WHAT IS REQUIRED »
Lines with "agent": how many are there in the listing below? Reply with the number only.

┏━━

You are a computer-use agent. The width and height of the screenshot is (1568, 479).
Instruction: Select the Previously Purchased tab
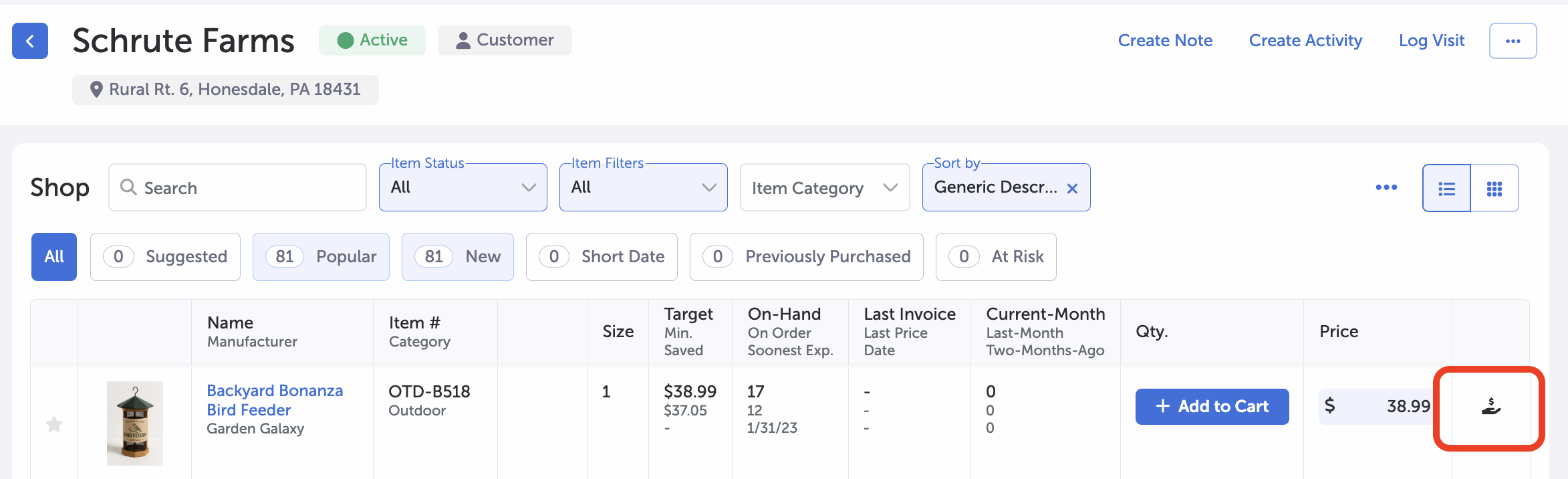pyautogui.click(x=806, y=257)
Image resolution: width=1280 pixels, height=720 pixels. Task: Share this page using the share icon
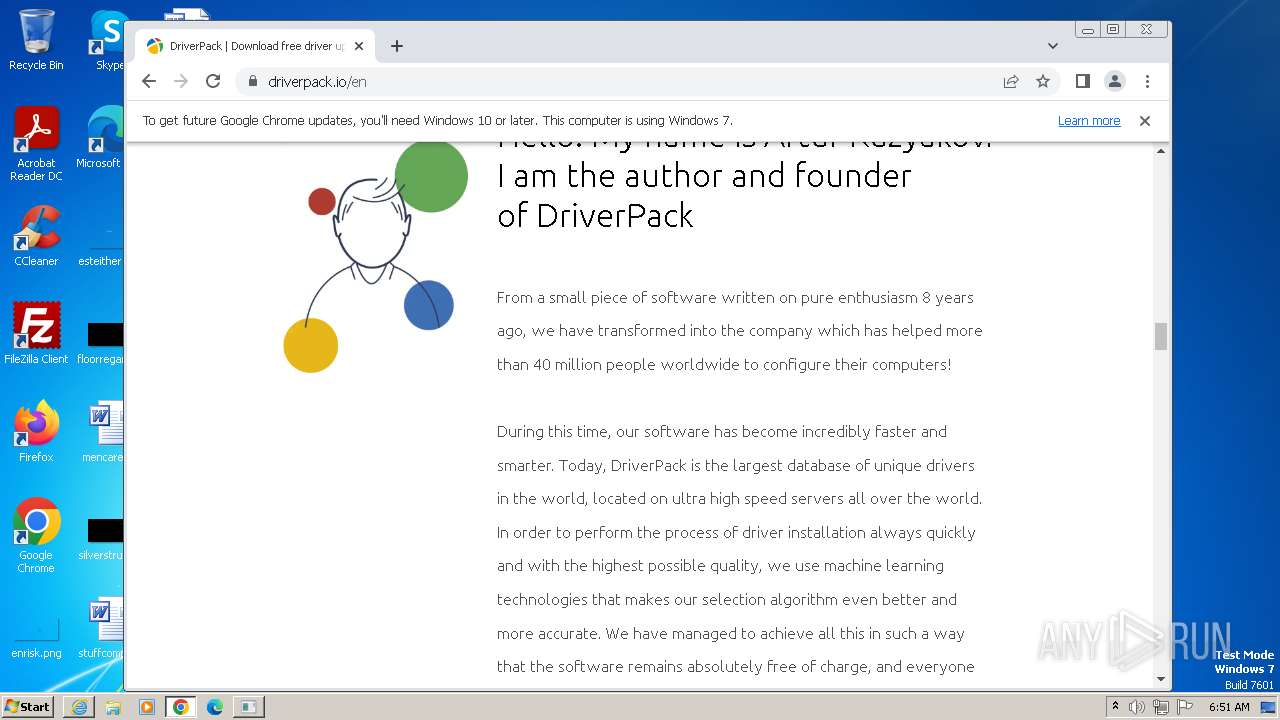click(x=1011, y=82)
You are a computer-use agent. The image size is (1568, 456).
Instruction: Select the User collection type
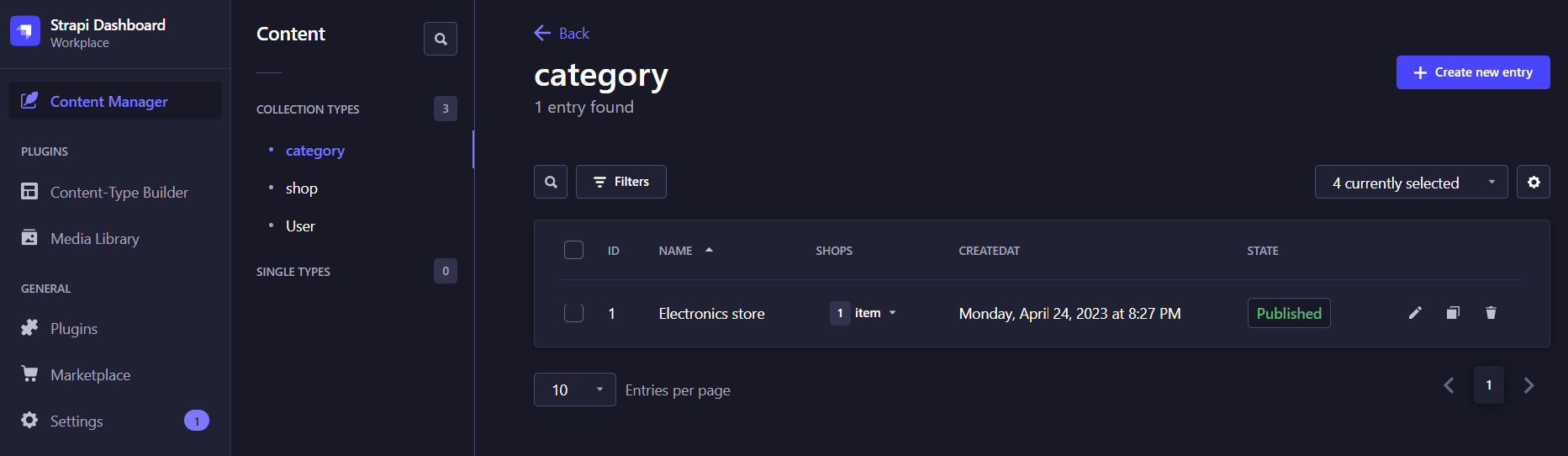coord(300,226)

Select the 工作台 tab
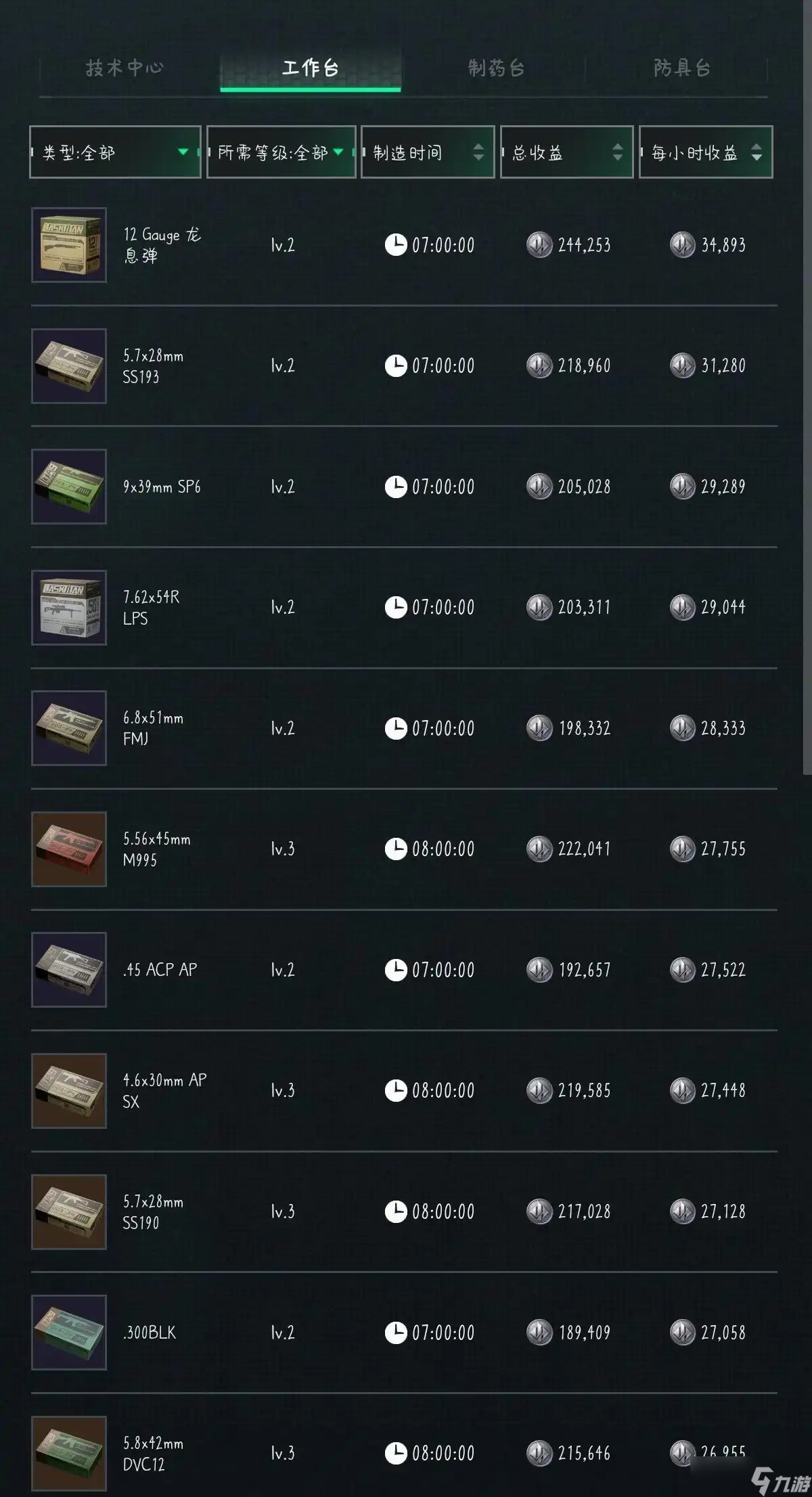pyautogui.click(x=311, y=68)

┗━━

RESULT FOR THIS EXERCISE »
2